Recapping the excellent AI 101 webinar from the American Academy of Sleep Medicine (AASM)
Note: Quotes were pulled during the live AI 101 webinar and are paraphrased in this post.
AI is coming, y’all. Well, that’s according to the AASM, at least. To make sure the members of their organization are well versed in the basics of artificial intelligence (AI), the AASM hosted an outstanding AI 101 webinar on March 22, 2022. The webinar featured seven AI thought leaders in the field of sleep medicine, including our own President and co-founder, Sam Rusk. The webinar aimed to address the application of AI in sleep, while also acknowledging the validity of the concerns sleep professionals have from past experiences with auto scoring technologies. AASM’s goal for attendees in the AI 101 webinar was to become familiar with the following four areas upon completion of the program, so we’re going to dive into takeaways from each of the four, with as many quotes as possible:- Define AI, and its subsets
- Have a basic understanding how AI works (the ‘learning’ process of AI)
- Identify several ways in which AI can be helpful in the practice of sleep medicine
- Understand several concerns that exist with the application of AI in sleep medicine
What is AI?
Dr. Haoqi Sun, PhD provided the initial overview of what AI is in a succinct and easy to digest way. He explained that AI, or artificial intelligence, is broadly defined as the ability of a machine to mimic human intelligence. This intelligence can be related to specific learning, general intelligence, planning and motion, and/or reasoning. In each of these areas of intelligence, AI machines can solve various problems, each with evolving levels of intricacies. The concept of AI has been around since the 1930s, when Alan Turing conceived the universal Turing machine. Turing’s insights led to the first stored-program computer in the 40s by John von Neumann, and eventually led to modern day computers. There are two subsets of AI: machine learning (ML) and deep learning (DL). In the graphic below, you can see that ML is where machines begin to improve upon their own algorithm based on the inputted data.

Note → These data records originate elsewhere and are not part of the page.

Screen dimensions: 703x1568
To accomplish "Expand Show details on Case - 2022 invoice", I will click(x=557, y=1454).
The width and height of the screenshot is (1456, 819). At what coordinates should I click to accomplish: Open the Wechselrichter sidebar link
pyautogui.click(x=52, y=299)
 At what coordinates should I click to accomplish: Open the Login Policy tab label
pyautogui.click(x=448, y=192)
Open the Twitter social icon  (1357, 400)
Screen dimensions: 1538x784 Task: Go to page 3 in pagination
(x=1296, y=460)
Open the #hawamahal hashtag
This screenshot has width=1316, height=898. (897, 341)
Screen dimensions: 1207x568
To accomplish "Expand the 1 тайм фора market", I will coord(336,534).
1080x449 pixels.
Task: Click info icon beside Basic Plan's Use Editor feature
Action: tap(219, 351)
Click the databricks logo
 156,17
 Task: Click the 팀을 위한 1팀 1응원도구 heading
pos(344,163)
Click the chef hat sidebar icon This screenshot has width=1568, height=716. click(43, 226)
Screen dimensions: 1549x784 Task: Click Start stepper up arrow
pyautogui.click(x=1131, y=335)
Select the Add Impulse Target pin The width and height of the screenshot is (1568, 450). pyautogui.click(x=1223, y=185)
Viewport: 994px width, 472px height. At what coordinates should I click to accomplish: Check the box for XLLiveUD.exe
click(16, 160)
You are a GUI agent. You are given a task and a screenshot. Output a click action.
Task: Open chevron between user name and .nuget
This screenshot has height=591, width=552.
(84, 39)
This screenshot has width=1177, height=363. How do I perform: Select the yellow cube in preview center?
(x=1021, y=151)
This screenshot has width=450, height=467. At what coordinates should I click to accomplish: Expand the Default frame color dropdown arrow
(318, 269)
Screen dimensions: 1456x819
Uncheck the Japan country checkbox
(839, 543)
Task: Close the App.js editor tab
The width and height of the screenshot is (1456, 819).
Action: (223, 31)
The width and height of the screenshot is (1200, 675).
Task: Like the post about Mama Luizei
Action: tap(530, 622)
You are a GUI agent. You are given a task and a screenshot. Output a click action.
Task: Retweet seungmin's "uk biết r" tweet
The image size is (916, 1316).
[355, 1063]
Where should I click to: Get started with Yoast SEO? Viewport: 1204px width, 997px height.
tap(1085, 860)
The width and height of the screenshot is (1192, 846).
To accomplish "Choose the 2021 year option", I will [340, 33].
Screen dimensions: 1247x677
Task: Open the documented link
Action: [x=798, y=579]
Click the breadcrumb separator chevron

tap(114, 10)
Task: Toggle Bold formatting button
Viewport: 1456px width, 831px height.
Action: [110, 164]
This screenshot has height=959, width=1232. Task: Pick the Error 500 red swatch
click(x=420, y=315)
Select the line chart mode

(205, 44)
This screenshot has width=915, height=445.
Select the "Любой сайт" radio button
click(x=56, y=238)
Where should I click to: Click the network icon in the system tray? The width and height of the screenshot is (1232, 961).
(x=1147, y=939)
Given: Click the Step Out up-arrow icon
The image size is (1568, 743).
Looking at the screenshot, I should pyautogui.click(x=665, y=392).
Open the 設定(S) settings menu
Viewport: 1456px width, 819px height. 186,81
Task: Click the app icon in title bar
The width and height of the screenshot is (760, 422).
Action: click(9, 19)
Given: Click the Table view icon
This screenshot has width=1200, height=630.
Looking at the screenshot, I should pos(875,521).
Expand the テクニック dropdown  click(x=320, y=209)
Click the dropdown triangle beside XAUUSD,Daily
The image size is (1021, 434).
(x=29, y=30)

Go one step deeper, pun intended, and you reach the DL level, where the machine begins to leverage much larger data sets, eliminates the inputs from the human, and decides what inputs matter most through its own learning process. In short, DL allows you to automate tasks in ways you didn’t expect, which makes it a big step forward from traditional programming and early AI models.How Does AI Actually Work?
While all AI programs share certain characteristics, the ‘how’ it works varies depending on the goal at hand. Take sleep scoring for example. When humans were the ones programming the rules for auto scoring devices in the 80s and 90s, the challenges were multiple. It was difficult to identify every single rule that had to be followed. Subjectivity between scorers also made it challenging to create a set of rules that everyone agreed upon. Algorithms of old also couldn’t improve and refine as new data and information was available. The algorithm was the algorithm, meaning problem areas remained that way. However, in recent years, machine learning and deep learning approaches have been introduced to sleep medicine. With the ability to tap into much bigger data sets, new algorithms have been developed to identify patterns that humans might not think to input. In this way, they are more finely tuned than their “if-this-then-that” programming predecessors. With this improving framework in mind, how can AI, specifically ML/DL models, support the field of sleep medicine in the future?How Can AI Help the Practice of Sleep Medicine?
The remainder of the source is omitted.